> [Dataset entries]

○ ○ ○ ○ ○ ○ ○

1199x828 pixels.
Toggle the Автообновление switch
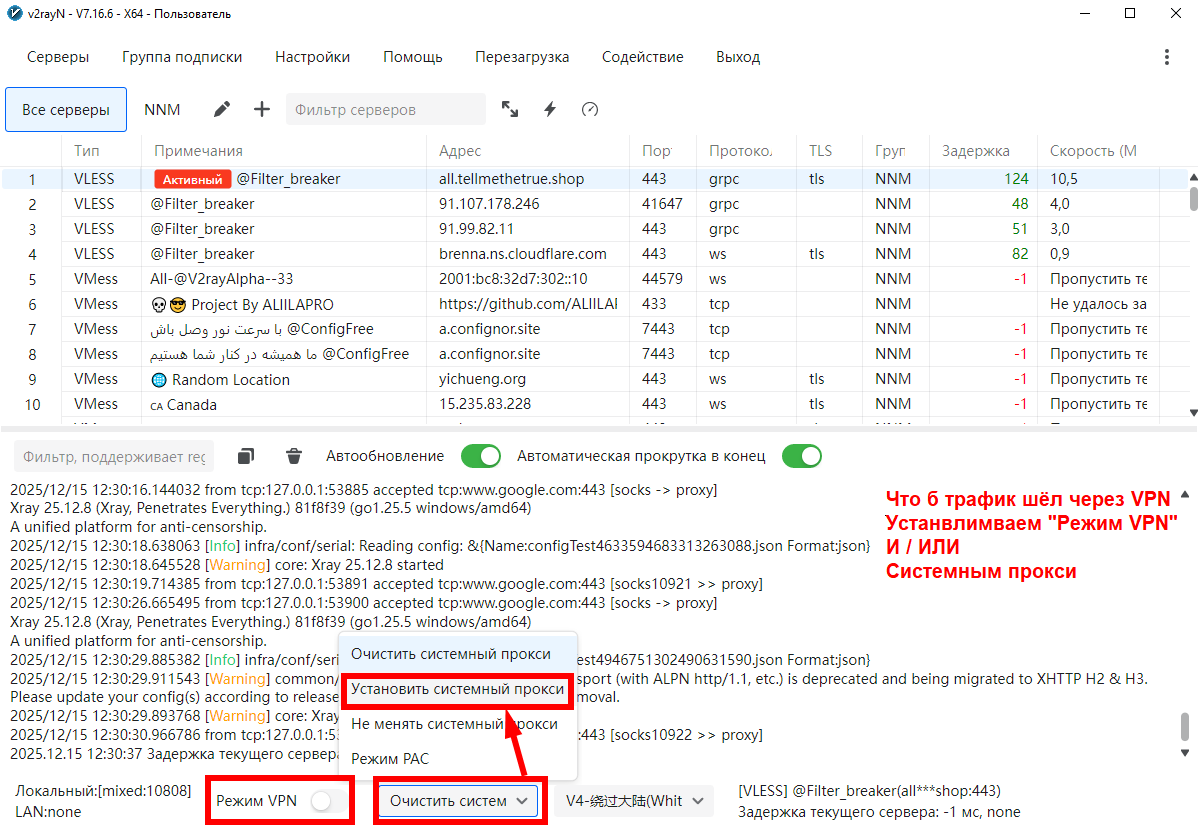click(x=481, y=456)
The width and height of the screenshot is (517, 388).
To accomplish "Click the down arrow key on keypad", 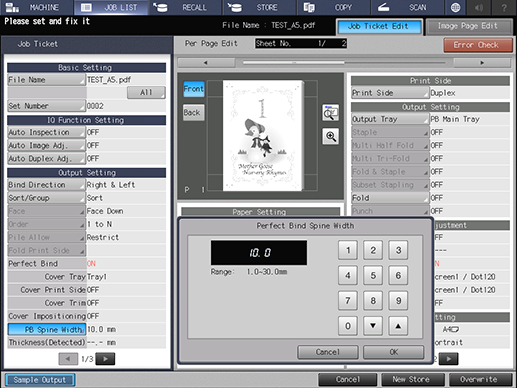I will point(373,326).
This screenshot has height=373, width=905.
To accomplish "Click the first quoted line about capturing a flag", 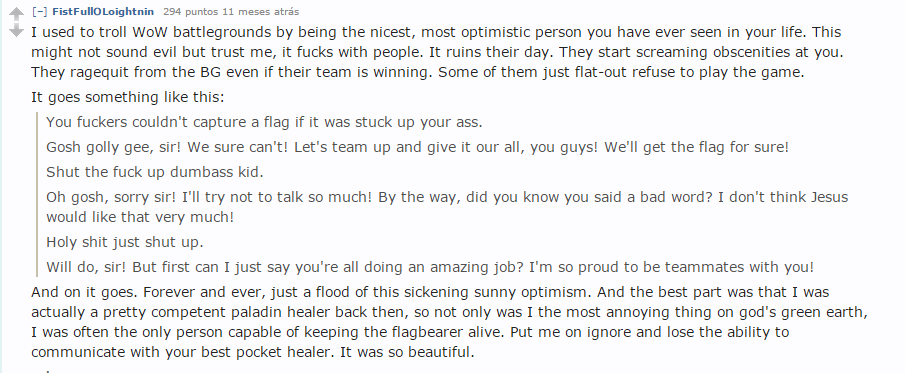I will (264, 122).
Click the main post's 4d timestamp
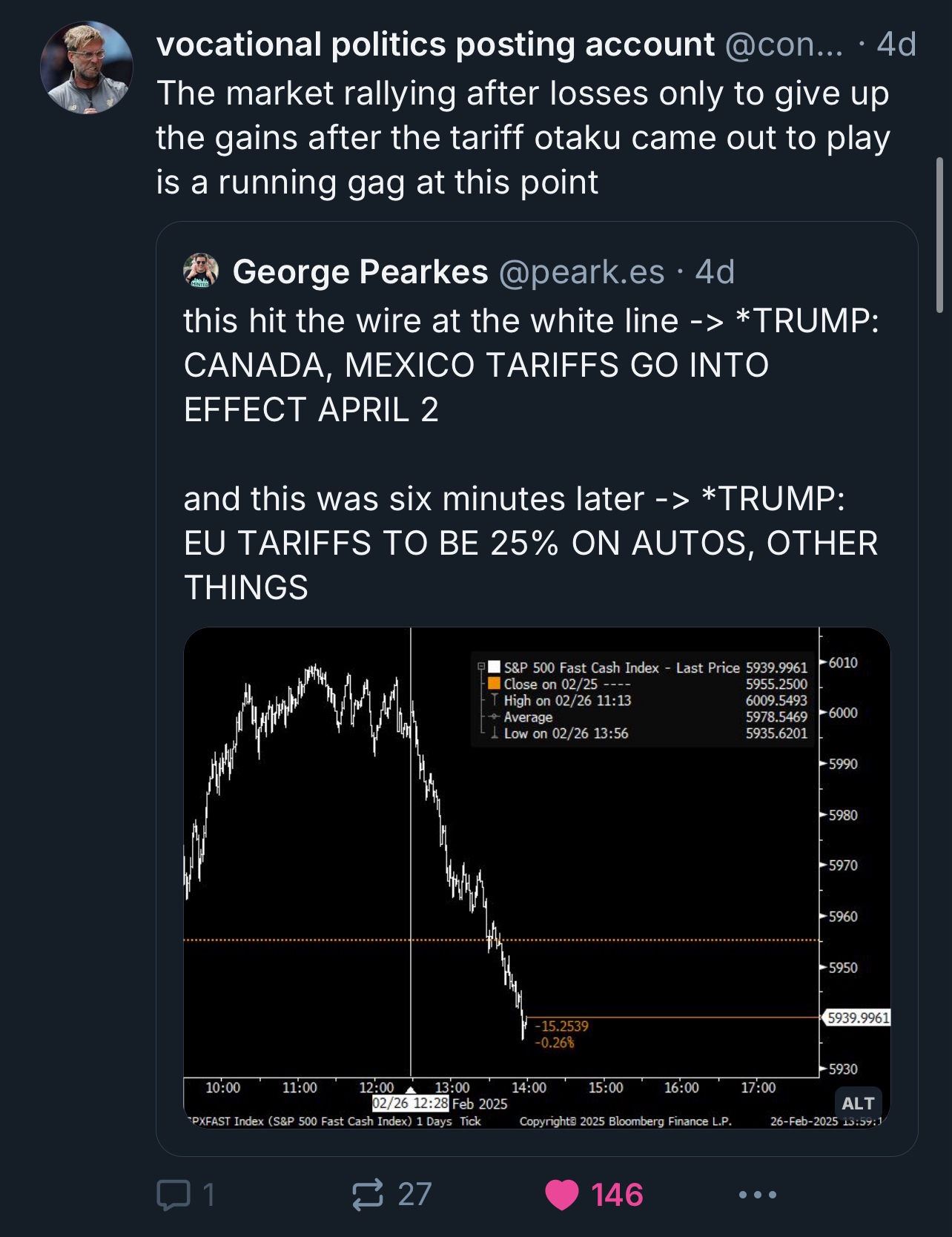952x1237 pixels. click(x=896, y=44)
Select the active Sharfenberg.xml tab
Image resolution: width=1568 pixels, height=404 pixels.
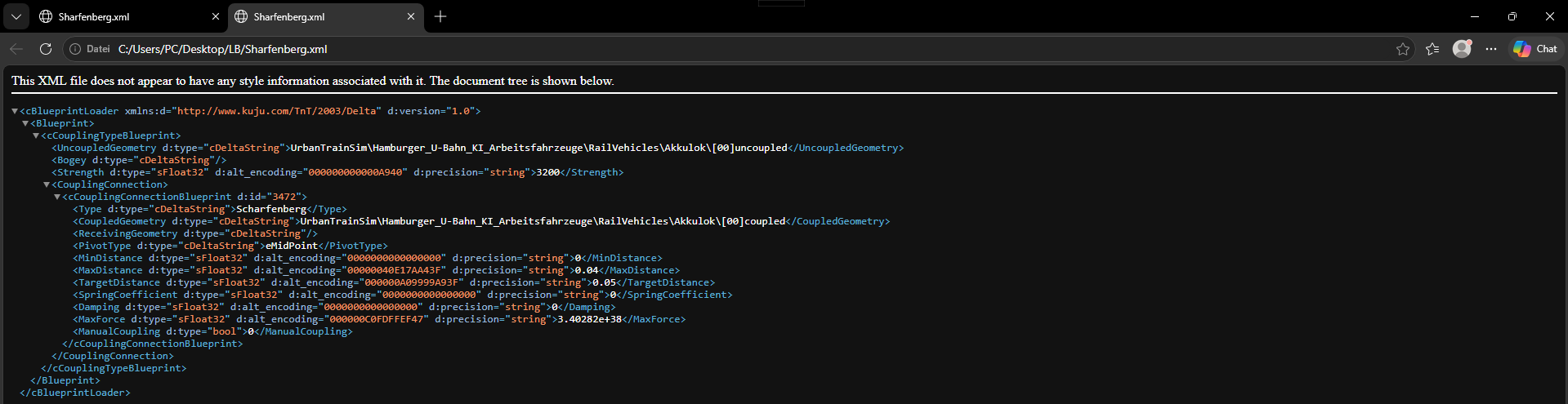pos(319,16)
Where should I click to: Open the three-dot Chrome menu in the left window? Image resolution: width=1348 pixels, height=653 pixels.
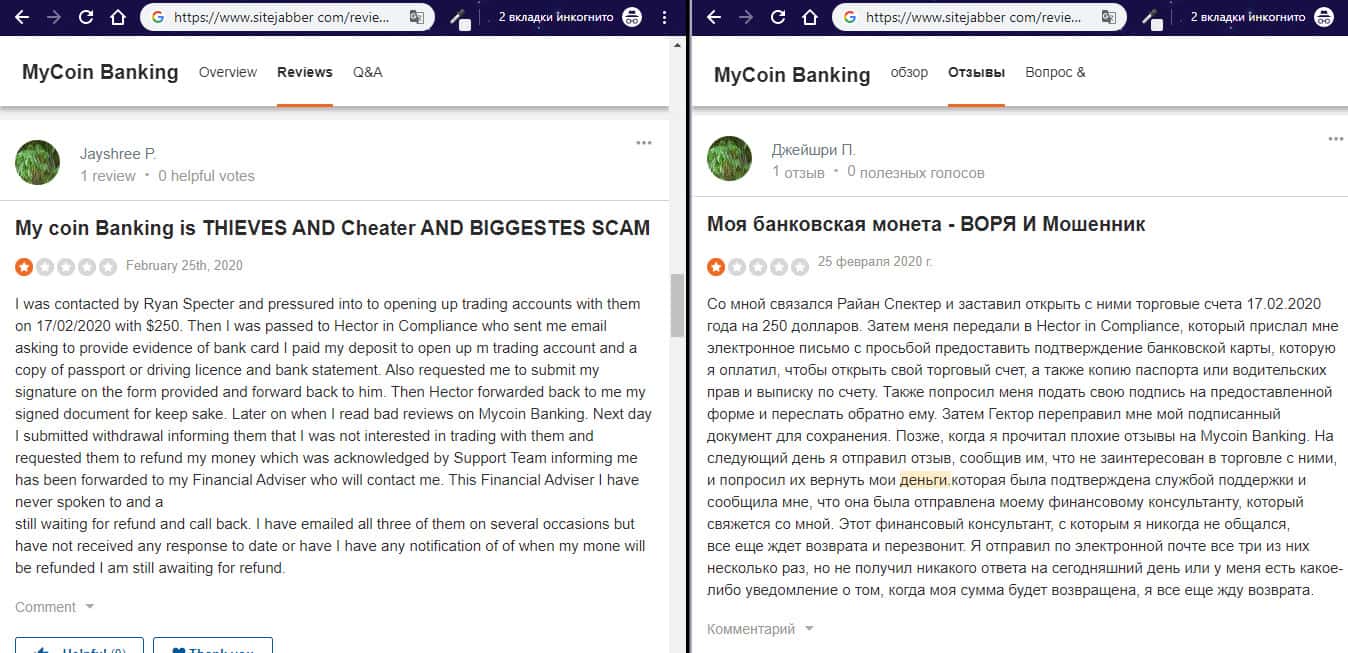pos(665,17)
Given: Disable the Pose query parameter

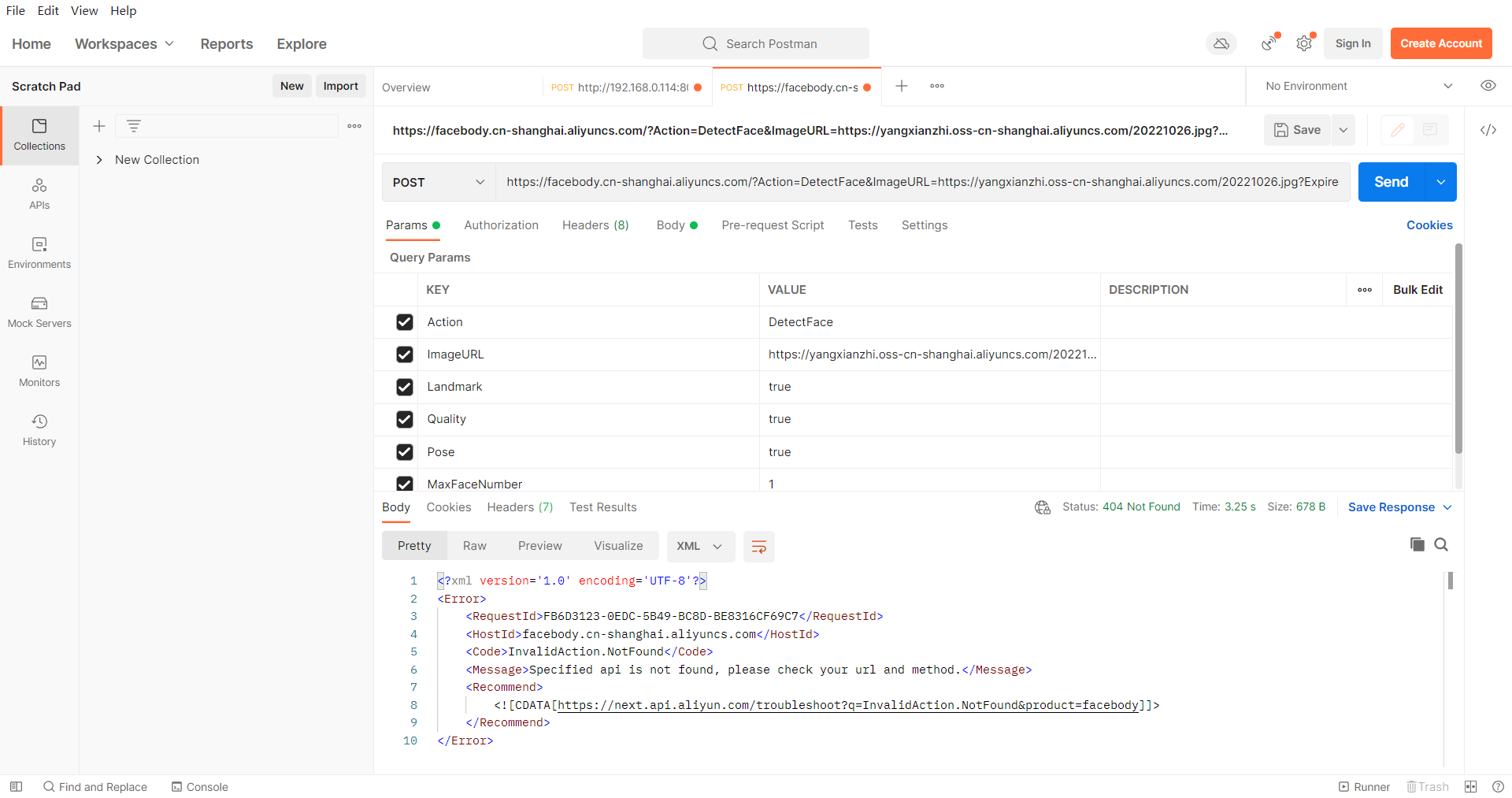Looking at the screenshot, I should tap(405, 452).
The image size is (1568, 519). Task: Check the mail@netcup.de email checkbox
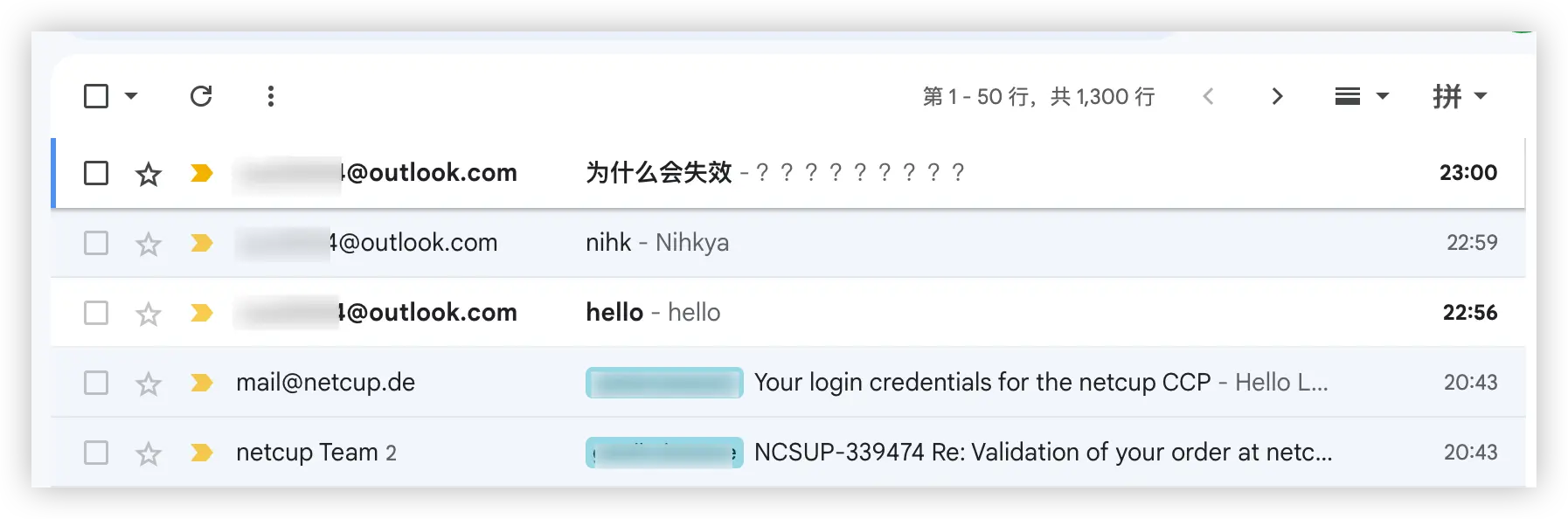tap(96, 383)
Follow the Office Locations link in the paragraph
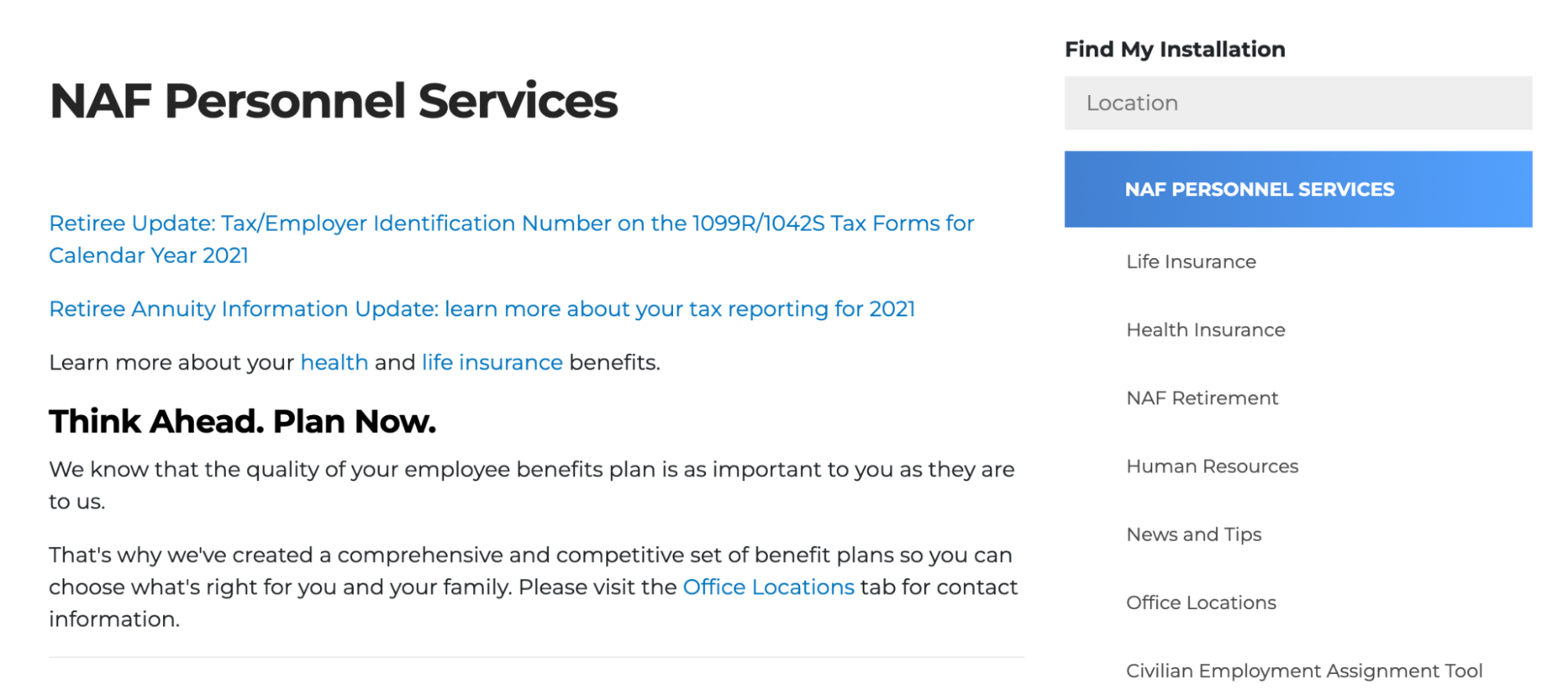The width and height of the screenshot is (1568, 700). point(768,587)
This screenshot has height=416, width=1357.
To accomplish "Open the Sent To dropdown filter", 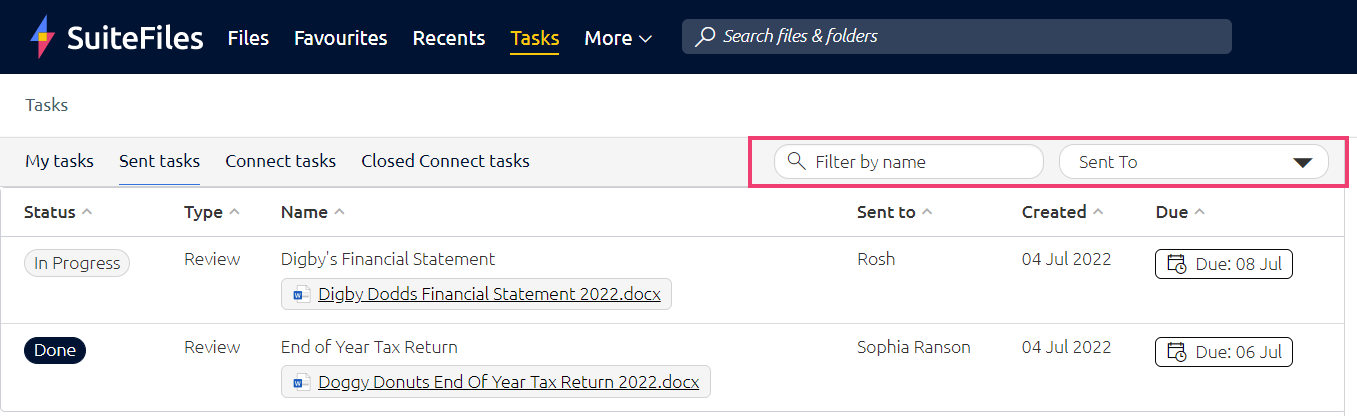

○ ○ ○ ○ ○ ○ ○

> [TRY IT] Excluding the pictures, retype the line containing "Image resolution: width=1568" and all lines after it down to the end of the data above.

> [RESPONSE AREA]
Image resolution: width=1568 pixels, height=404 pixels.
pos(319,16)
Where should I click to: Open the three-dot Chrome menu in the left window? Image resolution: width=1348 pixels, height=653 pixels.
pos(665,17)
Given: Disable the Pose query parameter

Looking at the screenshot, I should tap(405, 452).
The image size is (1568, 519). Task: Check the mail@netcup.de email checkbox
tap(96, 383)
Follow the Office Locations link in the paragraph
The width and height of the screenshot is (1568, 700). point(768,587)
This screenshot has height=416, width=1357.
To accomplish "Open the Sent To dropdown filter", 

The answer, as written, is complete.